Good morning or is it good night when it is 12:35 am? No nurse tonight, so I am on night duty bountifully trying to find something to do to keep me awake. Lucky for you, if you are reading this. If you were here, you would be watching National Treasure for the 1,000^th time with me too.

It has been a quite week around here for the most part, but that quietness all ended today. Officially Walker is out for summer, whooo hoo! But quickly let me catch you all up on Ivey. Since her trach has been out life has not been exactly what I had expected. First off, I knew there would be more time, and there is. However, it seemed in my trachless dreams that we would be out do more things, just having a ball, living It UP. Well, we have when we haven't been sleeping. It seems that she and I have both crashed. Matt explained to me that my adrenaline level in my bloodstream has dropped-significantly; therefore, I sleep (except for tonight). And what do you know, Ivey has been in a great mood, and her momma has too. Sleep works wonders.

Second, Ivey did have an appointment with her GI doc today. Let me just praise him for one moment. He is awesome partly because he cuts through the red tape and doesn't fluff me, but mainly because he comes here to Floyd twice a month so it is one less trip to Scottish Rite. Love it. He has also been with Ivey since almost day one, because he happened to be in Rome when she was born. To Dr. GI she looks GREAT! She has put on weight – a whole whopping 10ish ounces in a week and a half (an Ivey record). That puts her on the scales at 16 pounds 15 ounces. He thinks she will make it onto the growth chart eventually if she keeps growing at this rate.
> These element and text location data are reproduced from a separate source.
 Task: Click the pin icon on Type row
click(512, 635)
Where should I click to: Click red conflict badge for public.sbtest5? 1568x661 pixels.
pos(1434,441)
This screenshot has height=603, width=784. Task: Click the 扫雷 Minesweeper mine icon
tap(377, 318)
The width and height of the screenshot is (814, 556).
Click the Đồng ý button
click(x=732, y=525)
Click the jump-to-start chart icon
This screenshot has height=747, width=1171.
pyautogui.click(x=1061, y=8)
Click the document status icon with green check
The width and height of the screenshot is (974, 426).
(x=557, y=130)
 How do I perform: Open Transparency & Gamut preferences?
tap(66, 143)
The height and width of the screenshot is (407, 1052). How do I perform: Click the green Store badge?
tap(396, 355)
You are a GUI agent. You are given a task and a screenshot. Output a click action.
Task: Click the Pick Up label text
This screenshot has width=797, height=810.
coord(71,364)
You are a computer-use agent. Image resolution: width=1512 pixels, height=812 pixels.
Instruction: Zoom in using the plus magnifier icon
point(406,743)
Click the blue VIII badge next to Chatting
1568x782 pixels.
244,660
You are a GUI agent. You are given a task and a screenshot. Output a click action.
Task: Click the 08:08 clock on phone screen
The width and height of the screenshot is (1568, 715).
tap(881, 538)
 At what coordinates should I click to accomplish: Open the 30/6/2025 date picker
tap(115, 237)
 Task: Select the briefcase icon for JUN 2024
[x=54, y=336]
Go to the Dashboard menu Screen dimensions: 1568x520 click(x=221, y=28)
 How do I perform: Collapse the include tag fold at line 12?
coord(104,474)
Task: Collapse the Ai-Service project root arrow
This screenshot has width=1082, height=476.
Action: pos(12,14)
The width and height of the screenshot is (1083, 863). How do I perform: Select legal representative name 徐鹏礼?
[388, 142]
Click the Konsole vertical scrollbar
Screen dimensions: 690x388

We also discussed her eating habits; this is an area I rarely discuss with the general population because it is so subject to personal opinion; there fore, it is also a very sensitive area for me. Ivey does not eat. Right now we are working on food for taste, which is a huge jump for Ivey. For almost two years she has not tolerated food, and especially liquids, in her mouth and she is extremely particular as to the type of food, consistency, how much and how it is introduced to her. Like I said lots of opinions here, but keep in mind children with mental disabilities tend to have more feeding issues, blind children can have feeding issues, trached children can have feeding issues, children susceptible to aspirating can have feeding issues, children with cleft lip/palates can have feeding issues, and children who have endured 'trauma' can have feeding issues. Also, Ivey is fed so frequently through her tube that she is always 'full'. She has three bolus feeding a day running at about 1 hour a piece. She then has a 10 hour continual feed through the night. So food has no direct meaning to her. Let's just say we have a few mountains to climb when it comes to feeding. Ivey does have a SLP (speech/language) who comes once a week to work toward eating and other oral issues.

So I asked Dr. GI the million dollar question. What is his opinion about her eventually eating, wanting food? It was no surprise when he said it could still take a few years. No fluffing. This is encouraging news. She will do it. It will just take time, just like everything else. Patience and time.

He also inquired about Ivey's hobby of taking her prosthetic eyes out and at times, placing them in her mouth. When she was trached it was not such a huge concern. Even if she swallowed an eye she could still breathe. Now that she is not trached we have to be a little more observant of her eyes. Also, those eyes ain't cheap and he is worried he might have to go fishing for one.

That brings me to last Sunday at church. After communion Walker we decided to quietly (like church mice) exit from church. That is until we got to the door and Matt noticed that we were missing an essential eye. Lord only knew where that eye was for the next few minutes (and I mean that literally). We had just marched across our isle, up to the front of the church, kneeled, walked back around to our section of pews, grabbed our 'stuff' and quietly tiptoed (yeah right) to the back door of the sanctuary. We were heading quietly out the door when Matt saw it, or didn't see it. So there I had to march back to our seat whisper to Jayne that we lost an eye and then both of us went to scanning the floor. I was silently praying that she did not drop it in the furnace grate, when I hear Matt 'whispering' my name from the back of the church – he apparently had found it somewhere 'in' Ivey's dress. Shouldn't he have looked before he sent me on a pilgrimage to the front of the church? Remember everyone is still seated, taking communion, only the choir is singing. Needless to say, we drew attention to ourselves. Like I have told you all before, God must really have one strange since of humor. Exactly why our lives are so amusing to him I would love to know.

Letter to Ivey: Our New 'new normal'

"Life isn't measured the number of breaths we take, but by the number of moments that take our breath away." Anonymous.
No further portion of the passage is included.